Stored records
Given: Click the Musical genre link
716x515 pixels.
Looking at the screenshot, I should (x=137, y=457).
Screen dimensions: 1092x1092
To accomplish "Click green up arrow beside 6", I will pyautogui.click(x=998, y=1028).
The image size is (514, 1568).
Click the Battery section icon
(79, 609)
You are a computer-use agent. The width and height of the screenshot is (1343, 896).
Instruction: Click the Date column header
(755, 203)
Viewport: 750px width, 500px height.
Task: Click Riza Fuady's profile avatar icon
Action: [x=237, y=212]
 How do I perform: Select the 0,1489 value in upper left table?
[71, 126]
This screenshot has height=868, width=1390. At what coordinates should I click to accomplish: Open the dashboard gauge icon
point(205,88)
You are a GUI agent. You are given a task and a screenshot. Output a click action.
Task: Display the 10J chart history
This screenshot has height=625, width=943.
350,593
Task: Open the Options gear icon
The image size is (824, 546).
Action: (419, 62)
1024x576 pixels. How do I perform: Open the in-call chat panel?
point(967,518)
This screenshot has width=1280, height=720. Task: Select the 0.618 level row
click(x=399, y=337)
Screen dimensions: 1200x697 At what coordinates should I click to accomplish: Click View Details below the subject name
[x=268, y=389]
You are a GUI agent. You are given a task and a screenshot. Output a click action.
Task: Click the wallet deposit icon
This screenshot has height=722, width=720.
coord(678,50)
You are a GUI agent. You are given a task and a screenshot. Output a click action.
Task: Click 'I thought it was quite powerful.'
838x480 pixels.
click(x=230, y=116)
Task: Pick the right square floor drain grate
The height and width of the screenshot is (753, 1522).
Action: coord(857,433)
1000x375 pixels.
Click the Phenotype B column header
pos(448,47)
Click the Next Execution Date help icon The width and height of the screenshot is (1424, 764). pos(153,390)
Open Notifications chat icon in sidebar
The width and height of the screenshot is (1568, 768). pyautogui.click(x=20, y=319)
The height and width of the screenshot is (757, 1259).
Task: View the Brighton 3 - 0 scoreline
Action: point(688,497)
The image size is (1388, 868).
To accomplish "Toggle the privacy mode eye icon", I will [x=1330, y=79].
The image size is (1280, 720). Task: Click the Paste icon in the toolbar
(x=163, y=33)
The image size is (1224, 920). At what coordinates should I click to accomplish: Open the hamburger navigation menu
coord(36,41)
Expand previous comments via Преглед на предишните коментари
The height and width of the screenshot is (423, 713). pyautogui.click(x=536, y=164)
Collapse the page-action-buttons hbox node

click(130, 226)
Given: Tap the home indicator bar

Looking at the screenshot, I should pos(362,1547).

* **Your task**
Give the entries again exactly, every one.

* **Output of the task**
Given: Click the Musical genre link
716x515 pixels.
Looking at the screenshot, I should (x=137, y=457).
Screen dimensions: 1092x1092
To accomplish "Click green up arrow beside 6", I will pyautogui.click(x=998, y=1028).
The image size is (514, 1568).
Click the Battery section icon
(79, 609)
You are a computer-use agent. The width and height of the screenshot is (1343, 896).
Instruction: Click the Date column header
(755, 203)
Viewport: 750px width, 500px height.
Task: Click Riza Fuady's profile avatar icon
Action: [x=237, y=212]
 How do I perform: Select the 0,1489 value in upper left table?
[71, 126]
This screenshot has height=868, width=1390. At what coordinates should I click to accomplish: Open the dashboard gauge icon
point(205,88)
You are a GUI agent. You are given a task and a screenshot. Output a click action.
Task: Display the 10J chart history
This screenshot has height=625, width=943.
350,593
Task: Open the Options gear icon
The image size is (824, 546).
Action: (419, 62)
1024x576 pixels. How do I perform: Open the in-call chat panel?
point(967,518)
This screenshot has width=1280, height=720. Task: Select the 0.618 level row
click(x=399, y=337)
Screen dimensions: 1200x697 At what coordinates should I click to accomplish: Click View Details below the subject name
[x=268, y=389]
You are a GUI agent. You are given a task and a screenshot. Output a click action.
Task: Click the wallet deposit icon
This screenshot has height=722, width=720.
coord(678,50)
You are a GUI agent. You are given a task and a screenshot. Output a click action.
Task: Click 'I thought it was quite powerful.'
838x480 pixels.
click(x=230, y=116)
Task: Pick the right square floor drain grate
The height and width of the screenshot is (753, 1522).
Action: coord(857,433)
1000x375 pixels.
Click the Phenotype B column header
pos(448,47)
Click the Next Execution Date help icon The width and height of the screenshot is (1424, 764). pos(153,390)
Open Notifications chat icon in sidebar
The width and height of the screenshot is (1568, 768). pyautogui.click(x=20, y=319)
The height and width of the screenshot is (757, 1259).
Task: View the Brighton 3 - 0 scoreline
Action: point(688,497)
The image size is (1388, 868).
To accomplish "Toggle the privacy mode eye icon", I will [x=1330, y=79].
The image size is (1280, 720). Task: Click the Paste icon in the toolbar
(x=163, y=33)
The image size is (1224, 920). At what coordinates should I click to accomplish: Open the hamburger navigation menu
coord(36,41)
Expand previous comments via Преглед на предишните коментари
The height and width of the screenshot is (423, 713). pyautogui.click(x=536, y=164)
Collapse the page-action-buttons hbox node

click(130, 226)
Given: Tap the home indicator bar

Looking at the screenshot, I should pos(362,1547).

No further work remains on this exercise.